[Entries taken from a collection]
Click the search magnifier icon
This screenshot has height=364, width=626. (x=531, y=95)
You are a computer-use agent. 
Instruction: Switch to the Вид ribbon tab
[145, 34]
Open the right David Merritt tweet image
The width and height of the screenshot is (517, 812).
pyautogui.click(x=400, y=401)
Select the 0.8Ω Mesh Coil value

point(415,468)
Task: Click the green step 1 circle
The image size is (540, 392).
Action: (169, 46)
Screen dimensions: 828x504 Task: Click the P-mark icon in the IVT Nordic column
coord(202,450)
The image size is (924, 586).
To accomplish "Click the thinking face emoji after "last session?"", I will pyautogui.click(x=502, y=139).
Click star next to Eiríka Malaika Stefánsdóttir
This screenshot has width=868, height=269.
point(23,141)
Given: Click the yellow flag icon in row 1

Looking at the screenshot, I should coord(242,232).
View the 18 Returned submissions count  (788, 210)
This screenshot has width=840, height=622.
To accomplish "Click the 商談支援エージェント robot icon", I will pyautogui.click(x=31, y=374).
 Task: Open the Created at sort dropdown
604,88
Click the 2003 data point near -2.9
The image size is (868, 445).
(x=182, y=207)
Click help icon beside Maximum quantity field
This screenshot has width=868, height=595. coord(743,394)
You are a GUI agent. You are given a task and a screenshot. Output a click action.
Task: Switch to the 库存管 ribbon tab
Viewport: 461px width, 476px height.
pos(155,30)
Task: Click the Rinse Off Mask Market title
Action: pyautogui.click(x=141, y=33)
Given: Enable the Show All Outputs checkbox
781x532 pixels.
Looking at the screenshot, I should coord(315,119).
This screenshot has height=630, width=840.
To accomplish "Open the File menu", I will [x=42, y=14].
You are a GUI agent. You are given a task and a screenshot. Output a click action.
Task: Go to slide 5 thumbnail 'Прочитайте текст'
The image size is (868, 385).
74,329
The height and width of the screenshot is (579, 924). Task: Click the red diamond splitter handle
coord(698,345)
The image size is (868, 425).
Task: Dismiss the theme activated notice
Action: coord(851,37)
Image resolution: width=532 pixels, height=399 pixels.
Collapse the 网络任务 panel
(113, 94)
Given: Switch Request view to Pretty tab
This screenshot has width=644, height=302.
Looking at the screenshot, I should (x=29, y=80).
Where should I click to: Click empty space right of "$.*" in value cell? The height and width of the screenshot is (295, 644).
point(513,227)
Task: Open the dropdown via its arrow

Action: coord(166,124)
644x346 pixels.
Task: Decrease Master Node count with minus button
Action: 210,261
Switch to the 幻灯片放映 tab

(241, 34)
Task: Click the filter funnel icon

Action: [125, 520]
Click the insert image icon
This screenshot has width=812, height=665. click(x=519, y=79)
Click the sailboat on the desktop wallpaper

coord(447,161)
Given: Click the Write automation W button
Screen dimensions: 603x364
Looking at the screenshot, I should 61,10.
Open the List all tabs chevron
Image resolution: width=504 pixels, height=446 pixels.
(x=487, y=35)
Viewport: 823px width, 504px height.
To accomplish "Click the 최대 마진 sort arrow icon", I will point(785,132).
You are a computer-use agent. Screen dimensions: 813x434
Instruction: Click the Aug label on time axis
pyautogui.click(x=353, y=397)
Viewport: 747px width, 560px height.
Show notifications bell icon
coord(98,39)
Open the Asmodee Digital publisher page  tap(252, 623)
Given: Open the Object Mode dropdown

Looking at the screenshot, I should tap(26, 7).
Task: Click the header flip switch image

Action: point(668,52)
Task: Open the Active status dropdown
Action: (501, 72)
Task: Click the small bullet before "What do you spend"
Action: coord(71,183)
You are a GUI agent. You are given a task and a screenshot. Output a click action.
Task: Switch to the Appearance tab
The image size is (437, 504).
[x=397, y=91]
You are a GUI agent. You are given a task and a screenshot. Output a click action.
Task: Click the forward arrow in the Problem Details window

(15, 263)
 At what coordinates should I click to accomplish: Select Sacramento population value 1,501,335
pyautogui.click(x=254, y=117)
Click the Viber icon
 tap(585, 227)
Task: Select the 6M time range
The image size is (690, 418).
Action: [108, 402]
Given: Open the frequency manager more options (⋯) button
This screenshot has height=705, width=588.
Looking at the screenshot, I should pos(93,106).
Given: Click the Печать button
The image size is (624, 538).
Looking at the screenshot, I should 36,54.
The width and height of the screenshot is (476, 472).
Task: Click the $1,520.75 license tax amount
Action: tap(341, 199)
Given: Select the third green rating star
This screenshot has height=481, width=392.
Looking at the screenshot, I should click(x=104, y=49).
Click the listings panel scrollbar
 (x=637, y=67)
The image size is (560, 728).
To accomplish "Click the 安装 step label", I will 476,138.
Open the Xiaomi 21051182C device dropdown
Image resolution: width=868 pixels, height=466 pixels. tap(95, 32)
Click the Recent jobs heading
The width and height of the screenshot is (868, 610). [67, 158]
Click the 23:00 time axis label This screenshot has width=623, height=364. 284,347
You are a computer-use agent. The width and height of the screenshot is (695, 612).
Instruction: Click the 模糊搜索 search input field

▶ [What you should do]:
Return every line of the preceding records in which the word "star" appears.

▶ [Solution to the exercise]:
Click star next to Eiríka Malaika Stefánsdóttir
Given: Select the third green rating star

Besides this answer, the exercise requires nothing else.